# [STORED DATA]
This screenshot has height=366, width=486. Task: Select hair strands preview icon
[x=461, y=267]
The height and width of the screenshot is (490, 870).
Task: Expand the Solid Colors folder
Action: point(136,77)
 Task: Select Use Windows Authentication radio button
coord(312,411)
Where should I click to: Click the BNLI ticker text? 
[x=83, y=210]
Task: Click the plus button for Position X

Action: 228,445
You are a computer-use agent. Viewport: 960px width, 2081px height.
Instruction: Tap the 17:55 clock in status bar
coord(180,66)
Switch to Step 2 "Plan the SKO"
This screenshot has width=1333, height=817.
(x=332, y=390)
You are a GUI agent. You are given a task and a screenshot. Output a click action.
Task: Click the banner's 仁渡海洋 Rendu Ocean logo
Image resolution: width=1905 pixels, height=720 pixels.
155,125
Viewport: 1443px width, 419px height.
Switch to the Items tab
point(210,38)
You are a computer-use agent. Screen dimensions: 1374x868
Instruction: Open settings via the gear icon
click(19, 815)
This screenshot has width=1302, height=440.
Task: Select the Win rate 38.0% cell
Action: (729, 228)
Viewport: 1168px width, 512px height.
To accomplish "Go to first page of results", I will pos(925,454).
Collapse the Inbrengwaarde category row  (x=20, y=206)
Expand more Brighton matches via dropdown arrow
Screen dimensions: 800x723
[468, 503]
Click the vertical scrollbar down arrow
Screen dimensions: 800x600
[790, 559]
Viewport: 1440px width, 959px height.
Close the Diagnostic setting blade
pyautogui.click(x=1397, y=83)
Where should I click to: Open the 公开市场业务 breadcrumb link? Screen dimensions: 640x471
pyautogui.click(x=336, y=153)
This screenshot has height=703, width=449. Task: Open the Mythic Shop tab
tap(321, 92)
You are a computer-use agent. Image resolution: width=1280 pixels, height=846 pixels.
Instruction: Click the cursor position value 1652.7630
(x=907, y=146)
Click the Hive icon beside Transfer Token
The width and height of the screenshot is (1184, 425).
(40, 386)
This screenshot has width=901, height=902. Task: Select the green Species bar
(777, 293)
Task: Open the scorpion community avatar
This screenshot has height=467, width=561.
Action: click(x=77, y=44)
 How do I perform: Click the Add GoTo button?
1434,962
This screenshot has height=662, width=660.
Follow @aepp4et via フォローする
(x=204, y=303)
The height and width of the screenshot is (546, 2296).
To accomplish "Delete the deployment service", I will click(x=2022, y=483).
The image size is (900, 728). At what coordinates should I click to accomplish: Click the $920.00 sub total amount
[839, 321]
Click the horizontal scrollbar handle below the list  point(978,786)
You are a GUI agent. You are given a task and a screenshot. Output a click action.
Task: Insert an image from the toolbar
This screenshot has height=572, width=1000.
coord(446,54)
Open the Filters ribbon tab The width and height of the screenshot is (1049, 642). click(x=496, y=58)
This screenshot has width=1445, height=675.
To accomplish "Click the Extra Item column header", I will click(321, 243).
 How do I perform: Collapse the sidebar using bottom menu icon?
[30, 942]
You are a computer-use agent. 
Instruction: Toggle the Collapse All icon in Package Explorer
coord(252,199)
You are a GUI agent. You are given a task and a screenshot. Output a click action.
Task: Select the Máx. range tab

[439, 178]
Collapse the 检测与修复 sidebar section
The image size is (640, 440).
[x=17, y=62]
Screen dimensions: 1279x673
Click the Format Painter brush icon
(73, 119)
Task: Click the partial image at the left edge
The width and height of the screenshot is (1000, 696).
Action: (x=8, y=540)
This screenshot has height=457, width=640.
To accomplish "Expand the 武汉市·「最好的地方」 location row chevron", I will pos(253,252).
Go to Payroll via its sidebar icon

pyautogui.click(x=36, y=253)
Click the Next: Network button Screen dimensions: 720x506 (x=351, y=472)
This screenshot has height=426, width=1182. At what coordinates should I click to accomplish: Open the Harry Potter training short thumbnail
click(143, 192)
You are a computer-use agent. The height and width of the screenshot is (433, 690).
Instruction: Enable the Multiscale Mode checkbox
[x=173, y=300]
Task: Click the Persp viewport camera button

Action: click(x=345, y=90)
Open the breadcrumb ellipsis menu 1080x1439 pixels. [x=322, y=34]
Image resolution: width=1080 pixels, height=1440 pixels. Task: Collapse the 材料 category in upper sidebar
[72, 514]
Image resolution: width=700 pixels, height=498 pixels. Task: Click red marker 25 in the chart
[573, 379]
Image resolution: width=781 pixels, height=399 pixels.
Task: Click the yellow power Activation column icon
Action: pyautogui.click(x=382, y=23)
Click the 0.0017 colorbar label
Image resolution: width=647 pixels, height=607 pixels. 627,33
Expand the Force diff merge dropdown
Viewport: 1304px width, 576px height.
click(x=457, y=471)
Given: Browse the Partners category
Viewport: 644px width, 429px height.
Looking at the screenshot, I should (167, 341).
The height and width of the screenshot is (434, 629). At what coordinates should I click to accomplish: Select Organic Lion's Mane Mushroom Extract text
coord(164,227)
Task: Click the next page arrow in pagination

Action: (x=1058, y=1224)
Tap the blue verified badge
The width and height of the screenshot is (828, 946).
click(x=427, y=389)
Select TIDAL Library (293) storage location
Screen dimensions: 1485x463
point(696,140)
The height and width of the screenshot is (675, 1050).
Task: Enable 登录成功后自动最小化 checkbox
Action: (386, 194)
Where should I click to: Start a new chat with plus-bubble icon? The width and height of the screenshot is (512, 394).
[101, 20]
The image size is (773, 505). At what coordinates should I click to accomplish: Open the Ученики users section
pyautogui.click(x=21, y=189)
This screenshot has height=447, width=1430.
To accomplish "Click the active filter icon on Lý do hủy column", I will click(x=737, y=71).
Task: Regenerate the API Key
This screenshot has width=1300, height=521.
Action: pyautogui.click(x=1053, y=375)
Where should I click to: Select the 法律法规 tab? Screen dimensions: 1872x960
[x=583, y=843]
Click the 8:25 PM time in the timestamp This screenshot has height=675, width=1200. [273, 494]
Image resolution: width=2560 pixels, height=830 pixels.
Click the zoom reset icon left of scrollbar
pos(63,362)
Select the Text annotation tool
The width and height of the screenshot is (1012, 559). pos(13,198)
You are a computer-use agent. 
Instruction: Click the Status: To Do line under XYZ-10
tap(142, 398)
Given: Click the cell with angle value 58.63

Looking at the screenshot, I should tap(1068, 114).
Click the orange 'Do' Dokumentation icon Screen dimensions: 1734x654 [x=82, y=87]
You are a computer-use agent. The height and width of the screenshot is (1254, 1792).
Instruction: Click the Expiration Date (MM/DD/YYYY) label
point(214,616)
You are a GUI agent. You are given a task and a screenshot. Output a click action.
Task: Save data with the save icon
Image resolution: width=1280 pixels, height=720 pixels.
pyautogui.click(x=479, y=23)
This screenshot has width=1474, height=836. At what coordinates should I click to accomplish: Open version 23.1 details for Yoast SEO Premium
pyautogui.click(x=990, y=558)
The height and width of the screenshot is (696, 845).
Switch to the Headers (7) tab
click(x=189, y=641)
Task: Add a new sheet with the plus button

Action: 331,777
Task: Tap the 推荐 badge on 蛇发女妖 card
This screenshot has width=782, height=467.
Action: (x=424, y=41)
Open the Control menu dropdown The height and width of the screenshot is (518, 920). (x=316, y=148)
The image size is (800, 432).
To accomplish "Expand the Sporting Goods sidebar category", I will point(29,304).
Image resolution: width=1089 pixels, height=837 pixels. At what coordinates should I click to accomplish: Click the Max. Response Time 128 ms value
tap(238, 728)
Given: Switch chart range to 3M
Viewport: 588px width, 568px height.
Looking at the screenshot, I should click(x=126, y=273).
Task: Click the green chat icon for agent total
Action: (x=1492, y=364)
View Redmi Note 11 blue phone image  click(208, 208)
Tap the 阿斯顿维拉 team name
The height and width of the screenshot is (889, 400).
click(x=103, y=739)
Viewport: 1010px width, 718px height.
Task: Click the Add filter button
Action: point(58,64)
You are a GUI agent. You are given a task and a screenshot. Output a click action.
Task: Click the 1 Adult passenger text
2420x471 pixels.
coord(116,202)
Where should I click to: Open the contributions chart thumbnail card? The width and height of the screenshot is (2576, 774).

# [WHAT IS EXPECTED]
Repeat, word for word, every line from the line that contains "Image resolution: width=1089" to the end of the entries; include both of those lines and no others.

# [WRITTEN REPLY]
Image resolution: width=1089 pixels, height=837 pixels. At what coordinates should I click to accomplish: Click the Max. Response Time 128 ms value
tap(238, 728)
Given: Switch chart range to 3M
Viewport: 588px width, 568px height.
Looking at the screenshot, I should click(x=126, y=273).
Task: Click the green chat icon for agent total
Action: (x=1492, y=364)
View Redmi Note 11 blue phone image  click(208, 208)
Tap the 阿斯顿维拉 team name
The height and width of the screenshot is (889, 400).
click(x=103, y=739)
Viewport: 1010px width, 718px height.
Task: Click the Add filter button
Action: point(58,64)
You are a GUI agent. You are given a task and a screenshot. Output a click action.
Task: Click the 1 Adult passenger text
2420x471 pixels.
coord(116,202)
Where should I click to: Open the contributions chart thumbnail card? The width and height of the screenshot is (2576, 774).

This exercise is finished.